Bei diesen schnellen und zahlreichen Museumsprojekten sind viele Probleme entstanden. Die Prestigebauten bezeugen oft nur die Leistungen eines Beamten während seiner Dienstzeit. Jede große oder mittelgroße Stadt möchte wenigstens ein neues Museum bauen. Wegen ihrer räumlichen Präsenz im Stadtraum werden die Museen gerne als Teil eines übergreifenden Stadterneuerungskonzepts gesehen, in museologischer Hinsicht macht man sich wenig Gedanken. Oft besitzen die Museen gar keine entsprechenden Sammlungen, es fehlt das Personal, das die Ausstellungen kuratieren und einrichten kann. Die Ausstellungsinhalte bestimmen Regierungsbeamte oder Investoren aus völlig fachfremden Bereichen, die mit dieser Aufgabe überfordert sind. Da das Ausstellungsprogramm der unwesentlichste Teil der ganzen Planung ist, wird es häufig geändert.

Derartige Änderungen bei der Planung führen dazu, dass die Architekten die Räume nicht funktionsgemäß definieren können. Sie tendieren zu monumentalen Baukörpern und Räumlichkeiten. Das beeindruckt die Bauherren und verbirgt zugleich den Mangel an Ausstellungsgegenständen. Im Ningbo Museum etwa wurden überdimensionierte Erschließungsräume errichtet, imposante Treppen und Durchgänge verbinden die Ausstellungsräume – deren Innenausstattung ist aber vollständig den Leuten überlassen worden, die später die Ausstellungen machen. Für den Architekten kann man sich den Planungsprozesses der Gebäudestruktur daher wie einen städtebaulichen Entwurf vorstellen. Weil er keinen Einfluss auf die Ausstellungsräume hat, konzentriert er sich auf das, was bleibt: die Infrastruktur. Im Planungsmuseum von Tangshan dagegen wurden Ausstellungsräume zwar von den Architekten entworfen, aber anschließend durch die Ausstellung völlig „zerstört“ mit Plastikmodellen, Plasmabildschirmen und Inhalten, die keinen Bürger von Tangshan interessieren werden, schon gar nicht Touristen.

Das Planungsmuseum in Tangshan war von Anfang an ein städtebauliches Projekt, die Nutzung Nebensache. Auch von Altbausanierung und von der Wiederbelebung des verlassenen Industriegeländes war die Rede. Da aber kein einziges Gebäude unter Denkmalschutz steht, wählte man ein paar als geeignet befundene Gebäude aus und riss den Rest ab. Der verbleibende Bestand wurde lediglich dazu benutzt, eine nostalgische Atmosphäre zu schaffen, er gibt dem Projekt den modischen Ton. Das wäre auch angemessen für die Nutzung als Museumskomplex und in den Park integriertes Vergnügungsviertel, wie ursprünglich vorgesehen. Nach der Umnutzung durch das Stadtplanungsamt wirken die monumentalen Außenräume und die auf Kontrast setzende architektonische Sprache allerdings grundlos. Sie erinnern in ihrer Verlassenheit an den Zustand des Altbaus vor der Sanierung.

** Schriftliche Aufgabe **
Womit wurden laut dem Textabschnitt die von den Architekten entworfenen Ausstellungsräume im Planungsmuseum von Tangshan anschließend zerstört?

** Bereitgestellte Daten **
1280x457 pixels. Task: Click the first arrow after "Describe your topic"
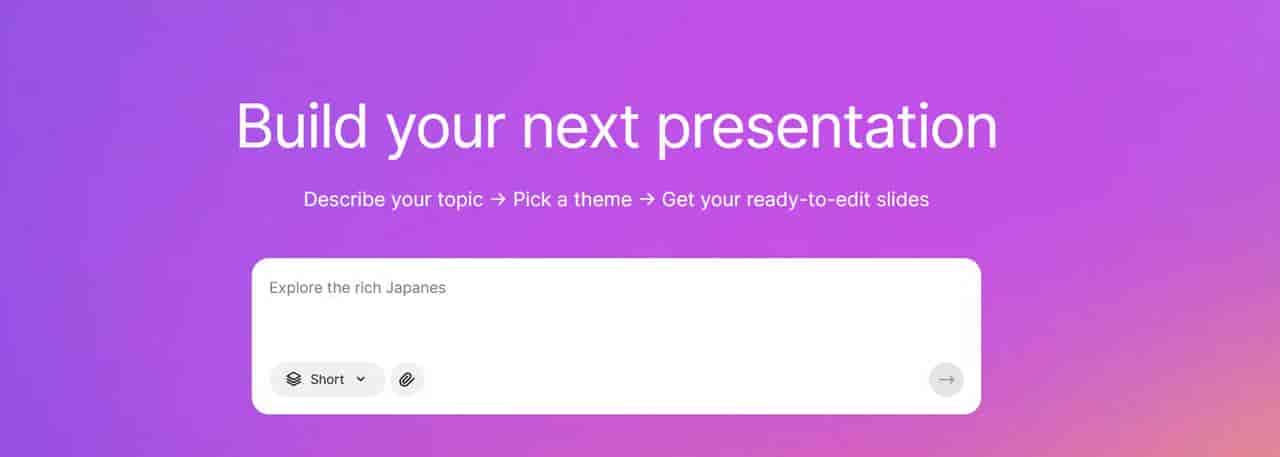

** Lösung der Aufgabe **
Sie wurden durch die Ausstellung mit Plastikmodellen, Plasmabildschirmen und Inhalten zerstört, die keinen Bürger von Tangshan interessieren werden.